For a robust and fault-tolerant database solution the implementation of PTIR is a cornerstone of design. For a PostgreSQL database, this is covered by the WAL archive process, which will capture the contents of each WAL segment file once it is filled, and save that data somewhere before the segment file is recycled for reuse.

From the official documentation:

To enable WAL archiving, set the wal_level configuration parameter to replica or higher, archive_mode to on, and specify the shell command to use in the archive_command configuration parameter. In practice these settings will always be placed in the postgresql.conf file. In archive_command, %p is replaced by the path name of the file to archive, while %f is replaced by only the file name. (The path name is relative to the current working directory, i.e., the cluster’s data directory.) Use %% if you need to embed an actual % character inthe command.

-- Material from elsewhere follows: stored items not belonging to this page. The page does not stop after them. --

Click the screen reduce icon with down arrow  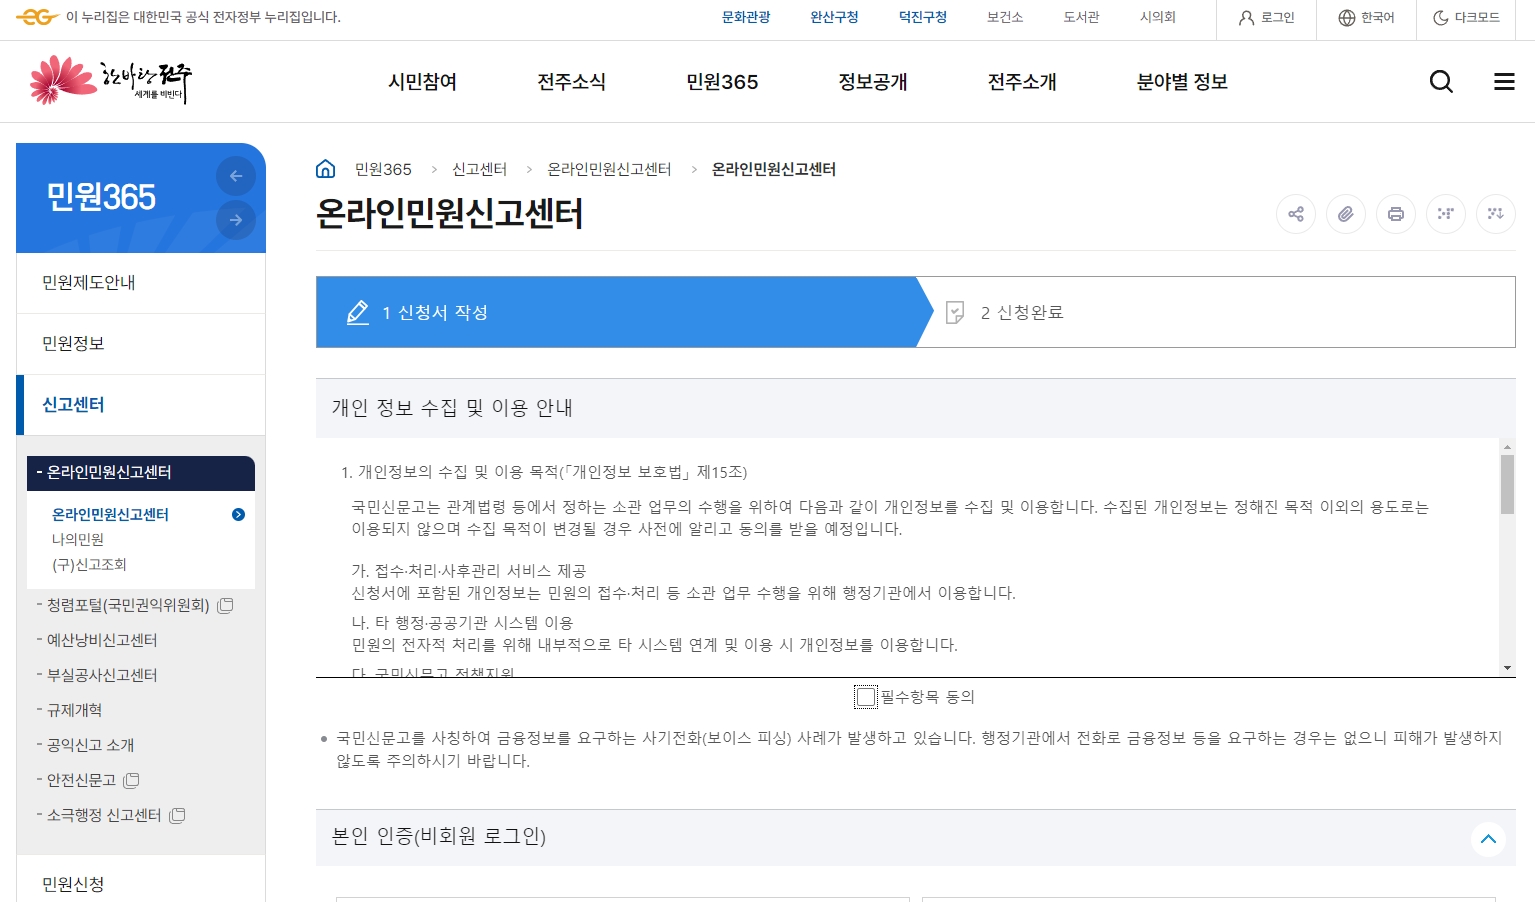[x=1496, y=214]
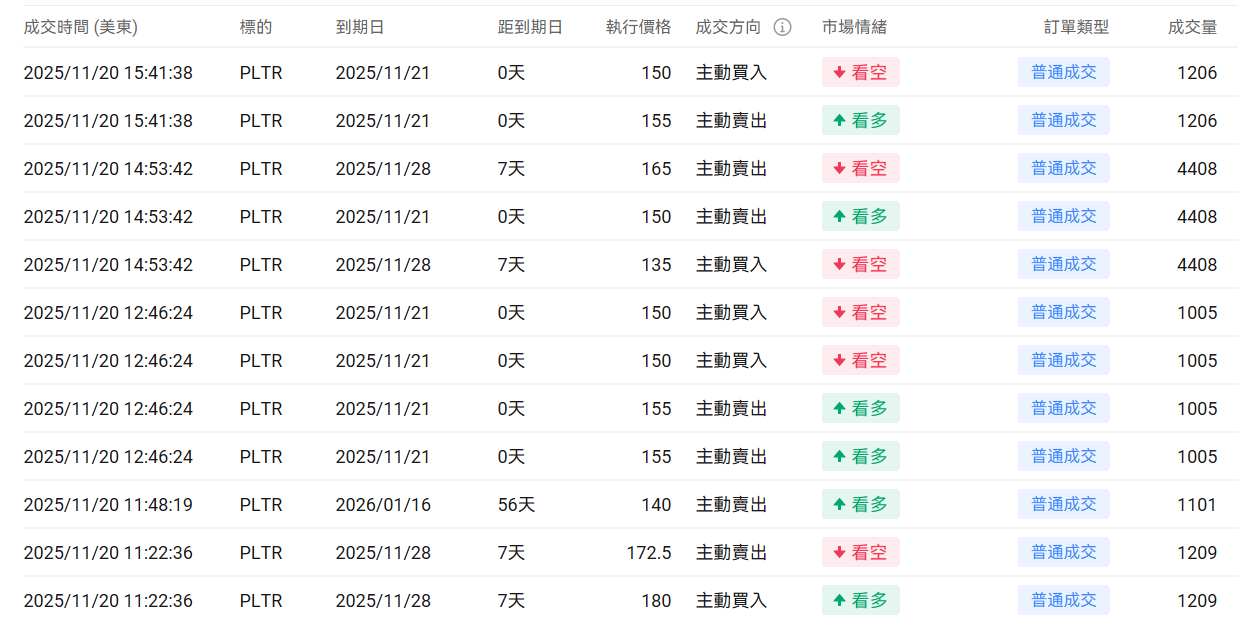Image resolution: width=1238 pixels, height=623 pixels.
Task: Click the red down arrow in strike 172.5 row
Action: (x=839, y=553)
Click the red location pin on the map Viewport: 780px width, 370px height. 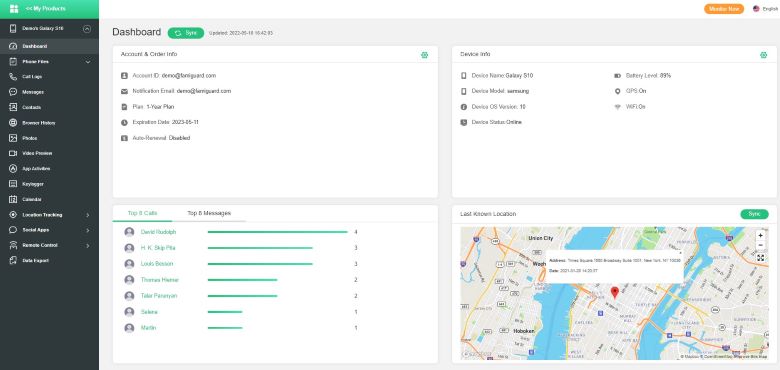point(614,292)
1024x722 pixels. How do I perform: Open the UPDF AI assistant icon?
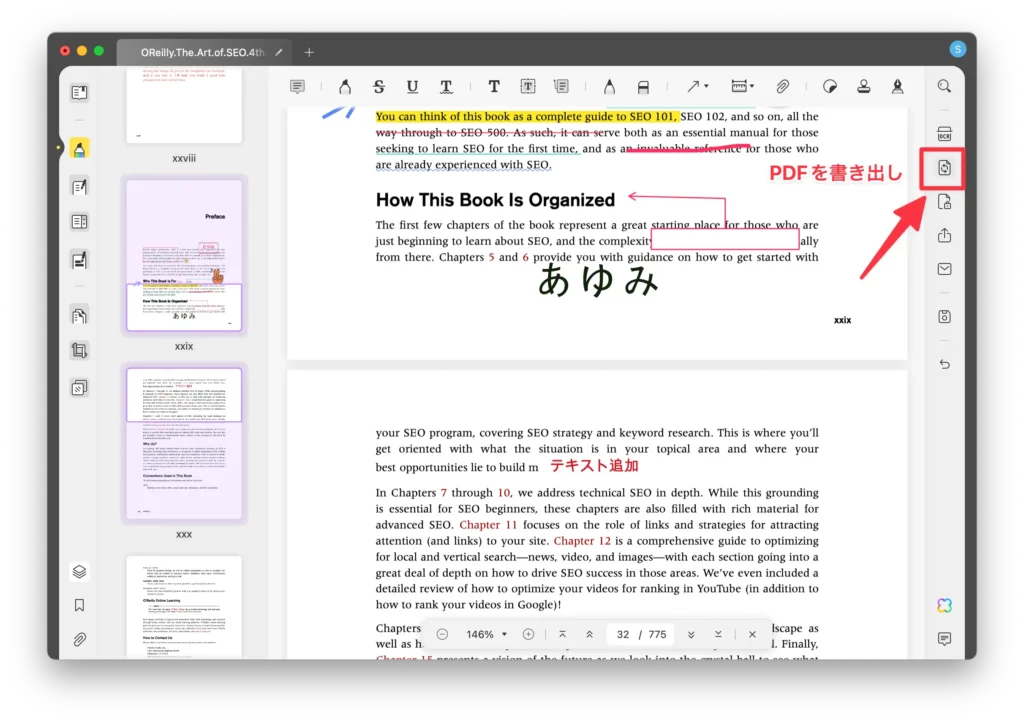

The simplest useful command is something like:

archive_command = 'test ! -f /mnt/server/archivedir/%f && cp %p /mnt/server/archivedir/%f'  # Unix
archive_command = 'copy "%p" "C:\\server\\archivedir\\%f"'  # Windows

which will copy archivable WAL segments to the directory /mnt/server/archivedir in the above example.

The archive command should return a zero (0) code so PostgreSQL will assume the WAL was successfully archived and will remove it or recycle it, in this manner the WAL directory size will be consistent with no big differences. In the case the command returns a no zero code PostgreSQL won’t remove or recycle the WAL file and will retry the archive until it success, in the meantime the number of WAL files in the WAL directory will increase and thus the occupied space, with the risk of run out of space.

Resolution

From the PostgreSQL log we should be able to get insight about the failure, we can even try the command manually to verify the result.

Something to keep in mind is the archive command will be executed under the ownership of the same user that the PostgreSQL server is running as, so the paths, tools, scripts, etc., that are called or acceded from the archive command should be accessible for the user running the service (usually postgres).

In some situations where is critical to release space and avoid the catastrophic failure of running out of free space, the archive command can be set to the dummy value /bin/true. In a Linux/Unix environment, this returns a zero code with no actual action.

This is enough for PostgreSQL to consider the WAL segment archived and remove/recycle it.

While it might help with urgent needs, it is very dangerous: be aware that doing this will break the continuity of the archive.

Basically the PITR is no longer an option unless the initial issue is solved and a new physical backup (filesystem snapshot, pg_basebackup) is taken.